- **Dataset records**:
* * * * * * *

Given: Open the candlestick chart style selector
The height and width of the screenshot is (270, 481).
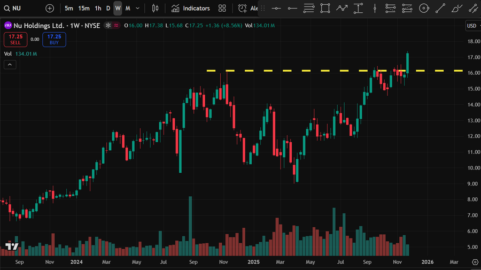Looking at the screenshot, I should click(x=156, y=9).
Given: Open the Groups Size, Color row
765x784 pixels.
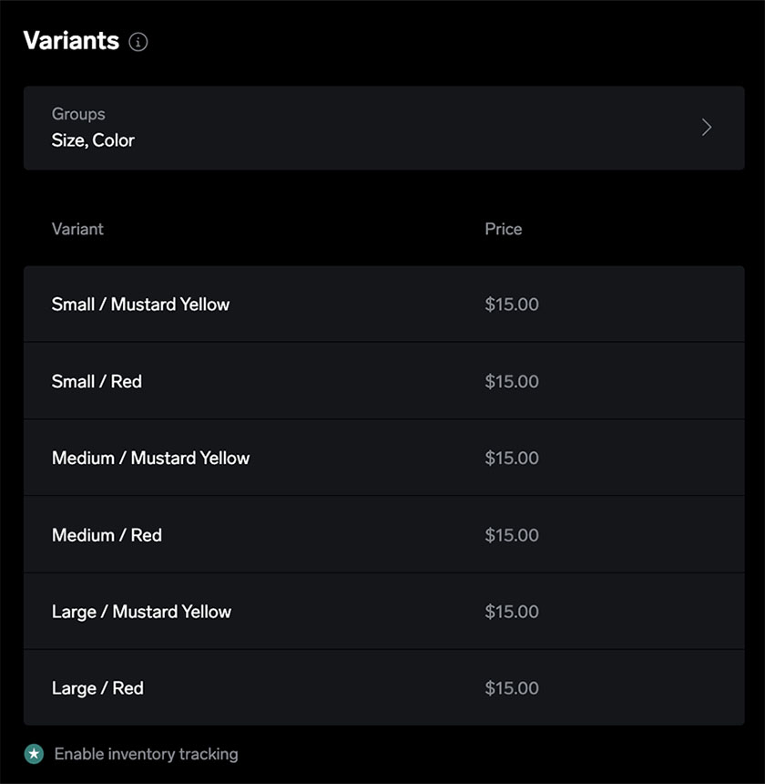Looking at the screenshot, I should click(384, 128).
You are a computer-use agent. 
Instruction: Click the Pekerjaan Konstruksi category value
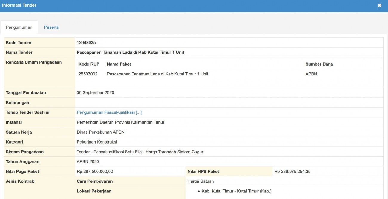pos(97,142)
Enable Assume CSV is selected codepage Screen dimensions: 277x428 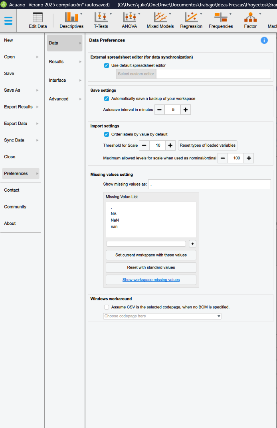point(107,307)
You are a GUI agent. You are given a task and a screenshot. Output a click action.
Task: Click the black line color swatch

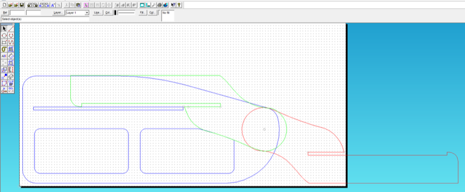tap(116, 13)
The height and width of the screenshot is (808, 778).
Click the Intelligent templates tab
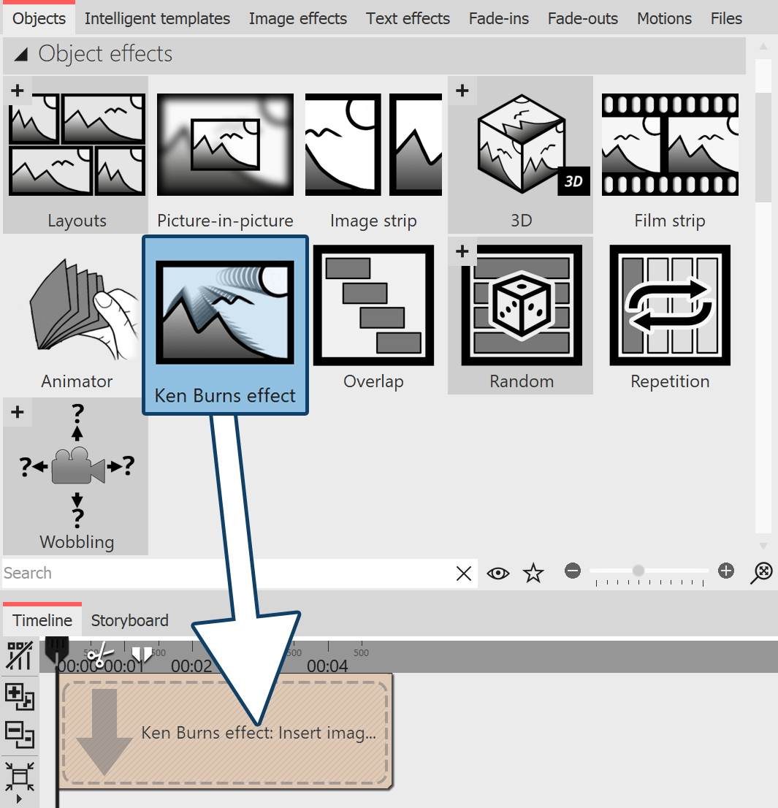(x=157, y=18)
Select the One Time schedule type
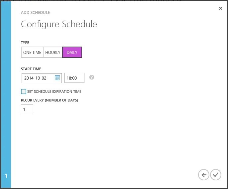228x189 pixels. (32, 52)
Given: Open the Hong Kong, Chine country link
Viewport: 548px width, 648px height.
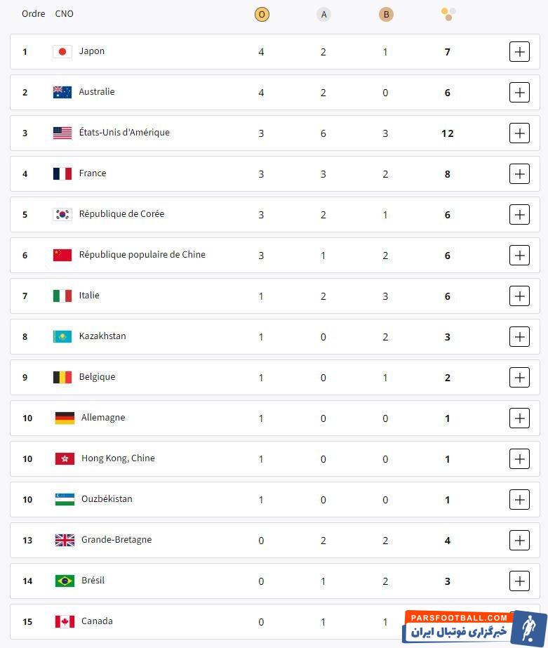Looking at the screenshot, I should point(118,458).
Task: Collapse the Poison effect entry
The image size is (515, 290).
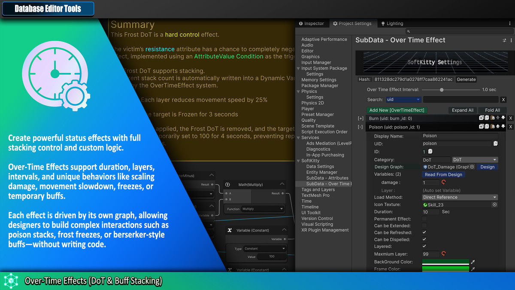Action: tap(361, 126)
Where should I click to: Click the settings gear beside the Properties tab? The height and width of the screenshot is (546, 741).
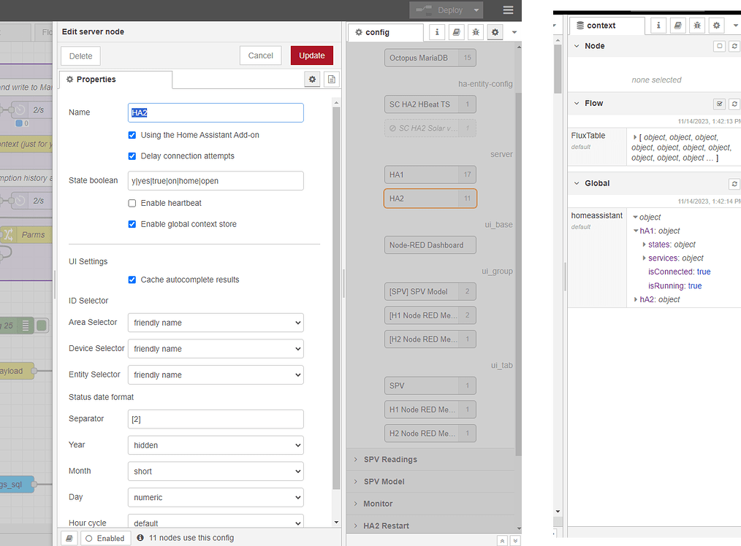point(312,80)
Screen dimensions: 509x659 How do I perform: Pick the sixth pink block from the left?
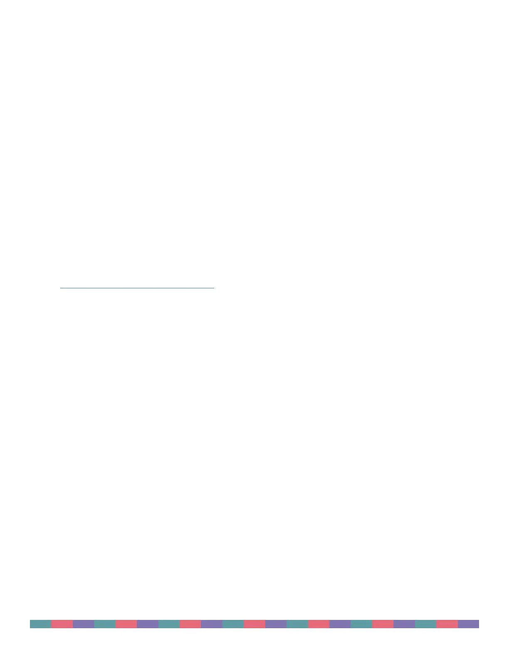point(383,624)
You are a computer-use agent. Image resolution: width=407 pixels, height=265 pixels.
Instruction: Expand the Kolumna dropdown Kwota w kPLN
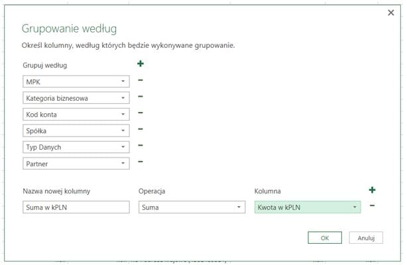coord(355,207)
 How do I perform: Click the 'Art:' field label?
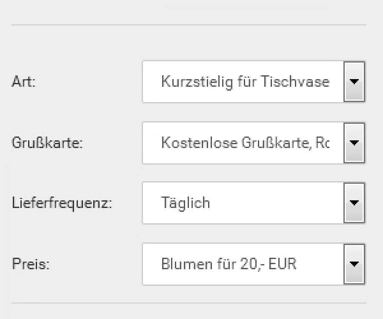click(23, 82)
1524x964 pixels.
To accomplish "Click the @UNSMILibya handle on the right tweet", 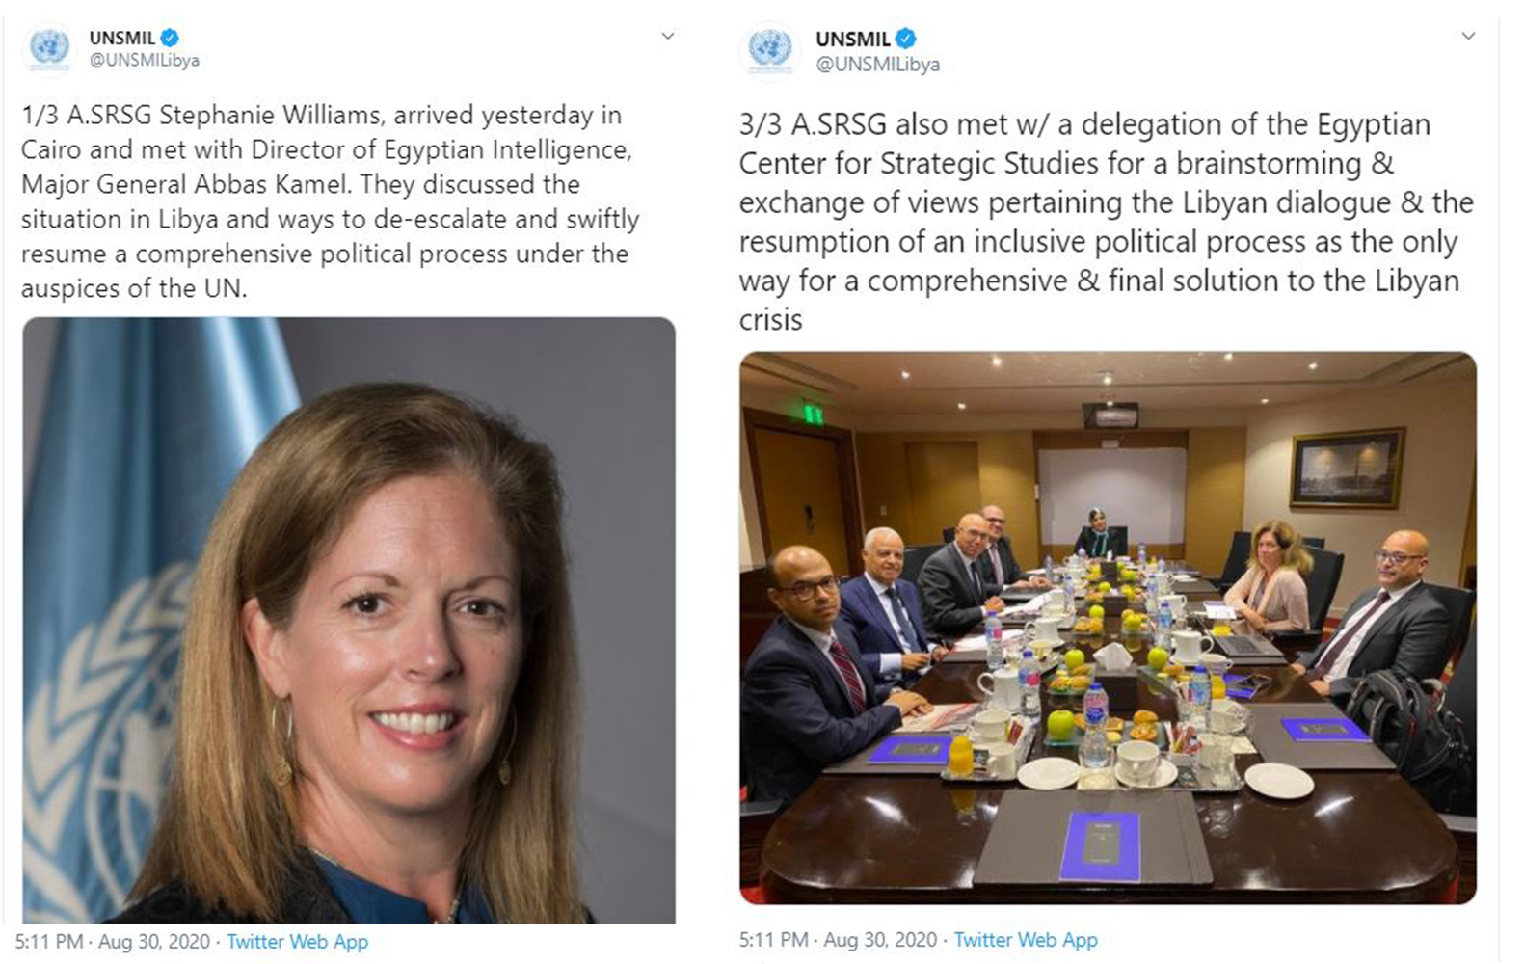I will (877, 65).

* * * * * * *

- **What you should do**: Return only the number of lines in the preceding records that contain the string "Open".

- **Exercise result**: 3